**EXERCISE GOAL**. Print the passage of the thread on PDF image resolution that starts at the words "There is a separate" and ends after the words "must be reduced.", copied word for word.

**SOURCE EXCERPT**.
Page MenuHomePhabricator

Images embedded in PDF have an excessive resolution
Closed, ResolvedPublic

Description

I see http://www.imagemagick.org/script/command-line-options.php#density is currently set at 600 dpi. https://gerrit.wikimedia.org/r/#/c/138149/7/lib/index.js,cm

This seems excessive, makes it very easy to reach tens or hundreds MB in PDF from few big pages. For a book, 300 dpi is generally plenty; scans for instance rarely go over 400 dpi.


Version: unspecified
Severity: normal
See Also:
http://web.archive.org/web/20110722071118/http://code.pediapress.com/wiki/ticket/463

Details

Reference
bz68576

Event Timeline

bzimport raised the priority of this task from to Medium.Nov 22 2014, 3:34 AM
bzimport added a project: Collection.
bzimport set Reference to bz68576.

That -density argument doesn't do what you think it does. It just edits the EXIF metadata, it doesn't affect the file contents at all.

It's necessary because some commons JPEGs have silly DPI settings (like '1') which cause xelatex to try to compute absurdly large image sizes.

There is a separate size argument for mw-ocg-bundler, when the file contents get fetched. It currently defaults to 1200px.

Created attachment 16190
Chess oversized PDF

(In reply to C. Scott Ananian from comment #1)

which cause xelatex to try to compute absurdly large image sizes.

And what does xelatex do with this dpi info?

I tried https://en.wikipedia.org/w/index.php?title=Special:Book&bookcmd=render_article&arttitle=First-move+advantage+in+chess&oldid=619135240&writer=rdf2latex from bug 68929 and it produced an unnecessarily big PDF, 500 KB for 20 pages and 3 photos. pdfimges -j extracts a 750x1000px image from the last one: if it's actually that big, it must be reduced.

Attached:

Created attachment 16191
Comet

Also [[Comet]] is too big, at 2 MB. Is the first image really 5.6 megapixels?

Attached:

Reopening (otherwise it's hard to find) with a more generic summary (please change as appropriate).
Example: 16 MiB for [[de:Corps]], https://de.wikipedia.org/w/index.php?title=Spezial:Buch&bookcmd=render_article&arttitle=Corps&oldid=60280924&writer=rdf2latex

Is a 1200px x 1200px maximum resolution excessive? What should this be reduced to?

(As a separate issue -- in bug 68836 we are apparently not correctly passing options from the front end to the renderer backend; perhaps we're also ignoring the option set by the OCG frontend here as well?)

(In reply to C. Scott Ananian from comment #5)

Is a 1200px x 1200px maximum resolution excessive? What should this be
reduced to?

If you can't control the actual dpi, perhaps even some 250x250 would be ok.

We should aim for print appropriate resolution, since that's one benefit of obtaining a PDF. Is there no way to obtain the resolution closest to 300 PPI for the output format we're targeting?

1200px x 1200px is 300dpi for a 4" wide image (single column). That is "print-appropriate" -- but many of our articles happen to have a large number of extremely high quality images. I think what we actually need to do is render by default at a lower resolution and "opt-in" to full resolution images by exposing a dpi setting in the book creator.

Change 162296 had a related patch set uploaded by Cscott:
Reduce default image resolution to 150dpi.

**DATA EXTRACT**.

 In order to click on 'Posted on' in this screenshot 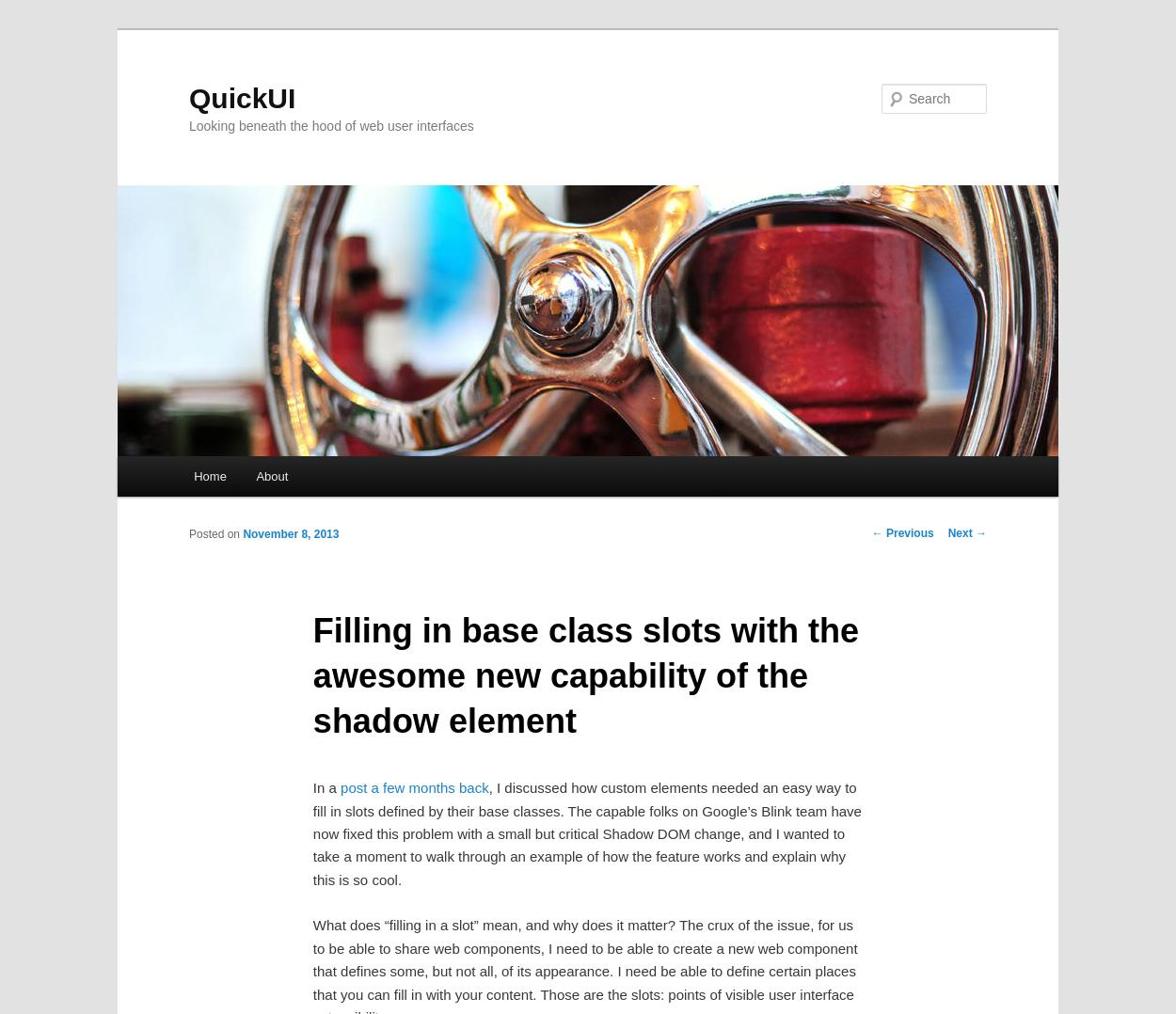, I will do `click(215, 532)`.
---
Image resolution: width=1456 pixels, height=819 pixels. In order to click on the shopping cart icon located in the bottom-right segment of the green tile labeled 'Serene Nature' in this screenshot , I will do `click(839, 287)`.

**THE RESULT**.
There is a separate size argument for mw-ocg-bundler, when the file contents get fetched. It currently defaults to 1200px.

Created attachment 16190
Chess oversized PDF

(In reply to C. Scott Ananian from comment #1)

which cause xelatex to try to compute absurdly large image sizes.

And what does xelatex do with this dpi info?

I tried https://en.wikipedia.org/w/index.php?title=Special:Book&bookcmd=render_article&arttitle=First-move+advantage+in+chess&oldid=619135240&writer=rdf2latex from bug 68929 and it produced an unnecessarily big PDF, 500 KB for 20 pages and 3 photos. pdfimges -j extracts a 750x1000px image from the last one: if it's actually that big, it must be reduced.